Thursday, December 29, 2011

Bicycle Program Priorities in Fort Collins

Results for the Bicycle Priorities Survey are available at this link:     http://tinyurl.com/FoCoBikeSurvey

Survey results also allow you to click through to view an "other" comments made by respondents.





Tuesday, December 13, 2011

Watch for Built in Conflict Zones to Avoid Crashes


First published in the Fort Collins Coloradoan, Oct. 3, 2011
Also published on Bob Mionske's blog, bicyclelaw.com

Wearing a helmet and staying in the bike lane won’t protect you from crashes.  Even in a bicycle friendly community there are plenty of built in potential conflicts.  So cyclists need to learn to recognize them so they can avoid the crashes.
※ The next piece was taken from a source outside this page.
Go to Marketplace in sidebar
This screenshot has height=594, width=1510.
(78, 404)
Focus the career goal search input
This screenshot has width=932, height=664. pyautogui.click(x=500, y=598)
You may recall the three primary rules of safe cycling: 1) don’t fall off your bike; 2) don’t let anyone knock you off your bike; and 3) don’t you knock anyone else off their bike.  The first rule applies since half of all bike crashes involve only the cyclist.  A third of crashes involve another cyclist, a dog, or a pedestrian and only seventeen percent of bike crashes involve an automobile.  Most of these latter crashes can be avoided if you anticipate the conflict.  Unfortunately the place where you think you are safest, namely the bike lane, is often a major conflict zone. 

Parked cars along bike lanes can be dangerous.  So watch for opening car doors.  I ride the white line on most bike lanes in town.  I’m more visible to oncoming cars there and I am far enough from opening doors - about six feet - to be safe.  Some people will tell you that they watch for opening car doors and are able to avoid them.  But by focusing on that hazard they sometimes ignore other possible hazards around them.  In a narrow bike lane, as on Howes Street, I will ride just outside the white line in the travel lane. 

Where bike lanes cross intersections is another conflict zone.  The right turning motorist across a bike lane is the primary source of conflict here.  Our transportation planners have begun to consider this where possible, creating right turn lanes while bringing the through bike lane to the left of the turn lane.  The do-si-do dance step that ensues creates a safer intersection than the one in which right turning cars find themselves to the left of a line of cyclists. 

Unfortunately we have many intersections in town where the above treatment doesn’t work.  The cyclist’s rule of thumb that I would apply at all intersections is the following:  if you are continuing straight through the intersection, get out of the bike lane and take the primary travel lane.  This tells motorists your intent and makes room for right turning motorists to take the bike lane to execute their turn. 

Parked cars are a hazard anywhere, whether along a bike lane or not.  Diagonally parked cars are even more of a hazard.  So stay as far from them as you can.  This means that on Old Town streets such as Magnolia, Olive, Oak, all the streets surrounding Library Park, and on residential streets approaching CSU campus you should ride in the center of the travel lane well away from diagonally parked cars. You are more visible there and won’t be hit by a car backing out of a parking space.

Drive your bike carefully out there.